> _Consigne A_:
Reproduisez à l'identique le passage de l'extrait sur l'insécurité alimentaire et les conflits, depuis « Les conflits peuvent » jusqu'à « qu’aggraver l’insécurité alimentaire. » inclus.

> _Extrait choisi_:
╭──
Les conflits peuvent entraîner l’insécurité alimentaire d’autres manières. Les jeunes journaliers sont essentiels pour les travaux des champs, mais ils sont aussi les premiers à être enrôlés dans les armées nationales en temps de guerre ou à susciter l’intérêt des insurgés locaux cherchant à les recruter. Cet affaiblissement de la réserve de main-d’œuvre ne fait qu’aggraver l’insécurité alimentaire.
« Les personnes qui sont les plus susceptibles de participer aux conflits armés, à savoir les jeunes gens des zones rurales dont les perspectives économiques et le niveau d’études sont limités, vont probablement chercher du travail dans le secteur agricole », ont écrit Henk-Jan Brinkman et Cullen Hendrix dans un rapport de 2011 pour le Programme alimentaire mondial. « Or, à mesure que les opportunités de travail se tarissent, combattre devient plus attrayant ».
L’INSÉCURITÉ ALIMENTAIRE EST UNE CAUSE DE CONFLIT
Tout comme la violence peut entraîner des pénuries alimentaires, les pénuries alimentaires peuvent entraîner la violence. En 2008, le prix des céréales, notamment celui du riz, du blé et du maïs, a brusquement augmenté sur l’ensemble des marchés mondiaux. Les familles aisées n’ont guère remarqué cette hausse des prix, mais cette dernière a marqué un point de rupture pour de nombreuses personnes vivant dans la pauvreté, lesquelles sont descendues dans la rue pour exprimer leur ressentiment. Les gens ont manifesté et se sont révoltés dans 48 pays, dont le Mozambique, où les émeutiers ont affronté la police, et Haïti, où les responsables ont évincé du pouvoir le Premier ministre après une semaine de manifestations.
Les prix alimentaires sont rarement l’unique grief, mais ils peuvent être l’étincelle qui met le feu aux poudres en provoquant un mécontentement populaire. Parmi les plus importantes manifestations de l’histoire africaine contemporaine figurent les émeutes du pain en Égypte en 1977, qui ont duré trois jours et ont fait plus de 800 victimes. « La brusque hausse des prix alimentaires peut inciter les gens à exprimer les griefs sous-jacents portant sur d’autres conditions affectant leur sécurité alimentaire, par exemple, l’emploi, les revenus ou les politiques gouvernementales », a écrit Emmy Simmons dans un rapport destiné au Woodrow Wilson Center. « Lorsqu’il y a un échec de la gouvernance, comme en Somalie, les pénuries alimentaires récurrentes et la famine deviennent partie intégrante d’un cercle vicieux d’instabilité, dans lequel l’insécurité alimentaire à la fois résulte des épisodes de conflits armés et y contribue ».
╰──
> _Consigne B_:
Présentez sous forme de tableau Markdown, avec les colonnes « N° » et « Ligne », les lignes des entrées depuis celle qui contient « Task: Click the Conversion Costs row label » jusqu'à la fin des entrées incluse, en omettant les lignes vides. Ne reprenez pas les images dans votre réponse.

> _Entrées fournies_:
╭──
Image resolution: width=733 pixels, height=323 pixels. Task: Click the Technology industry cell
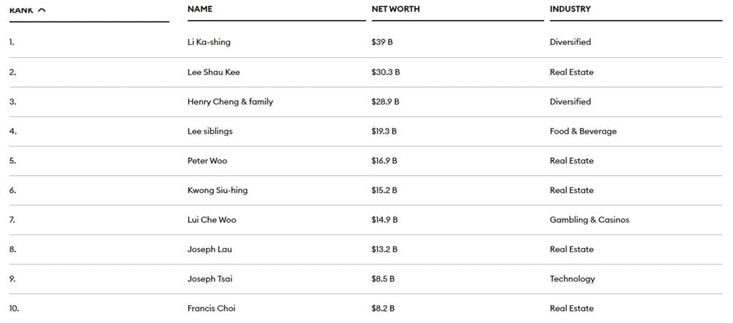[x=572, y=279]
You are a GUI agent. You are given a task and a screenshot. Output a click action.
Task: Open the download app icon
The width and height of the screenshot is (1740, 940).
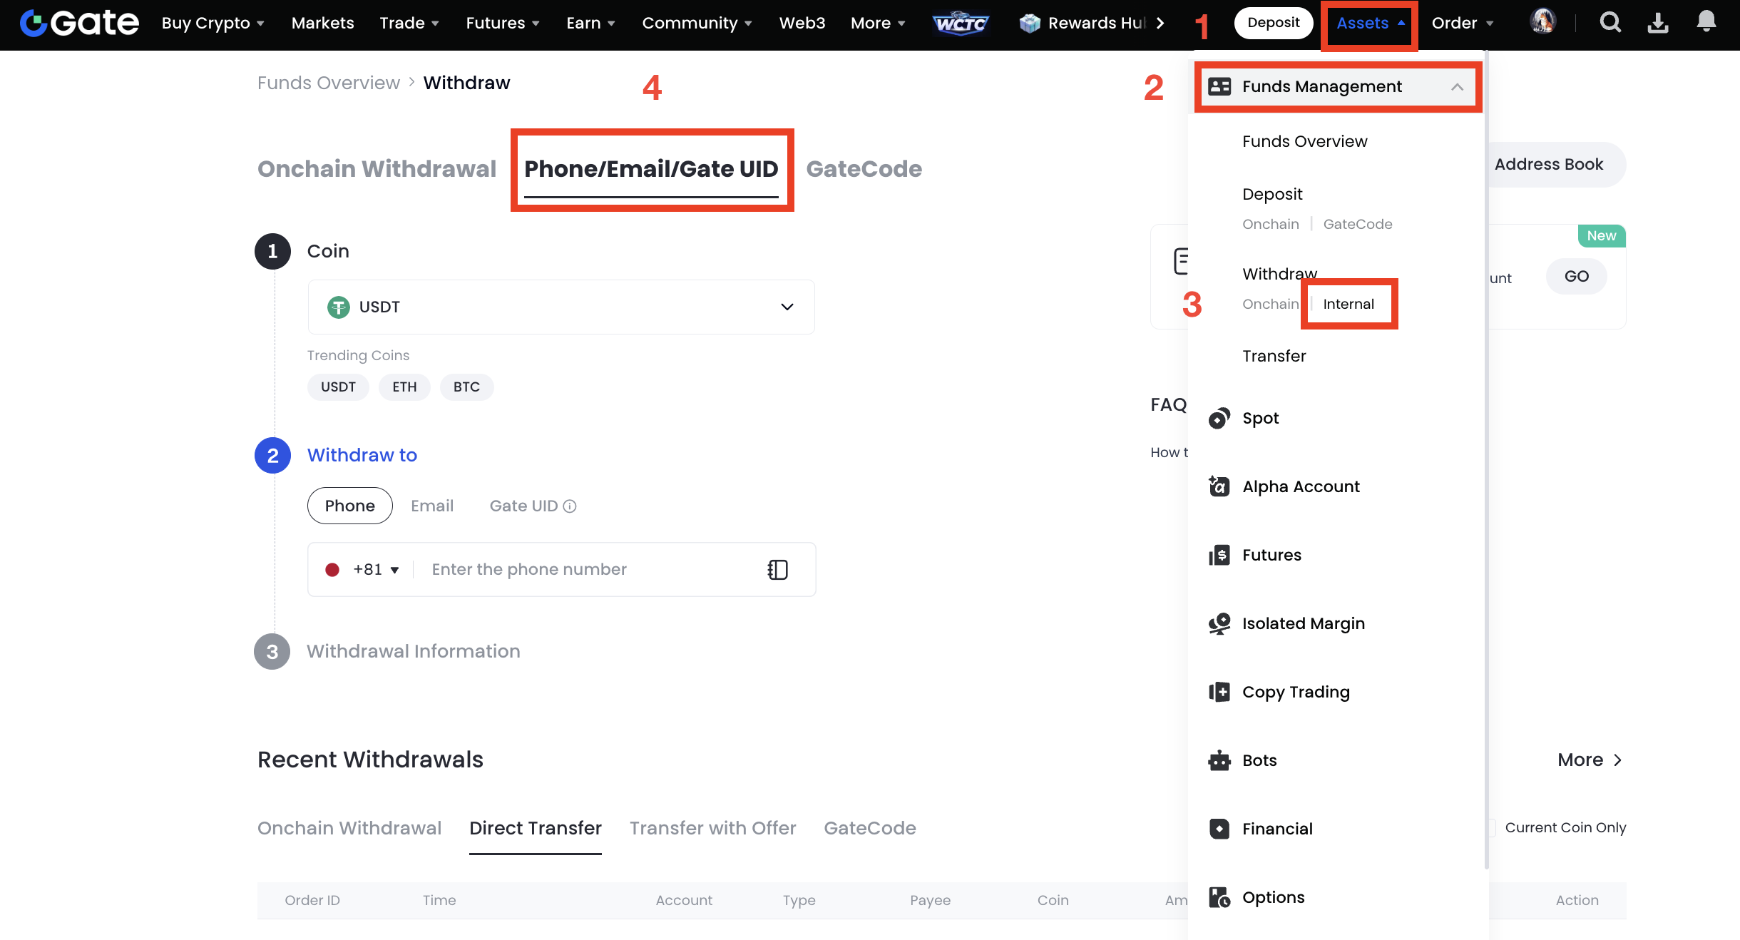click(x=1657, y=23)
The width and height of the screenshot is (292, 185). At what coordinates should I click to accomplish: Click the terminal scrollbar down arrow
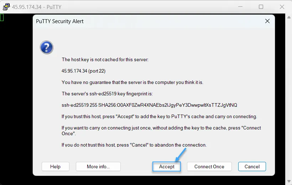[289, 181]
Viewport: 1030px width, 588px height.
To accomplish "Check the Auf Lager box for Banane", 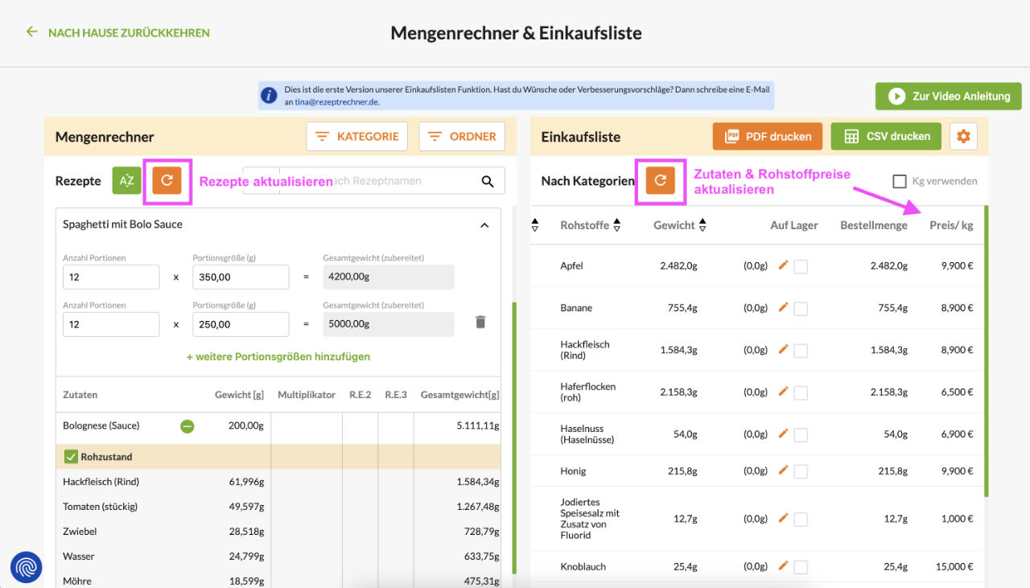I will 801,308.
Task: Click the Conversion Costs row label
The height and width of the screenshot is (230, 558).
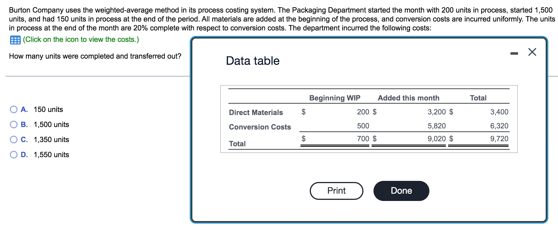Action: 260,127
╰──
> _Résultat attendu A_:
Les conflits peuvent entraîner l’insécurité alimentaire d’autres manières. Les jeunes journaliers sont essentiels pour les travaux des champs, mais ils sont aussi les premiers à être enrôlés dans les armées nationales en temps de guerre ou à susciter l’intérêt des insurgés locaux cherchant à les recruter. Cet affaiblissement de la réserve de main-d’œuvre ne fait qu’aggraver l’insécurité alimentaire.

> _Résultat attendu B_:
| N° | Ligne |
|---|---|
| 1 | Task: Click the Conversion Costs row label |
| 2 | The height and width of the screenshot is (230, 558). |
| 3 | Action: 260,127 |